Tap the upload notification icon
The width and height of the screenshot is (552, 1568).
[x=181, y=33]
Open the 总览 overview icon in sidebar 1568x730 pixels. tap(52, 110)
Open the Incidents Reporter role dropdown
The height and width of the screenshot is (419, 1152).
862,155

• [YOUR INSTRUCTIONS]: Make an exact copy of every line in the data.

• [TASK RESULT]:
Tap the upload notification icon
The width and height of the screenshot is (552, 1568).
[x=181, y=33]
Open the 总览 overview icon in sidebar 1568x730 pixels. tap(52, 110)
Open the Incidents Reporter role dropdown
The height and width of the screenshot is (419, 1152).
862,155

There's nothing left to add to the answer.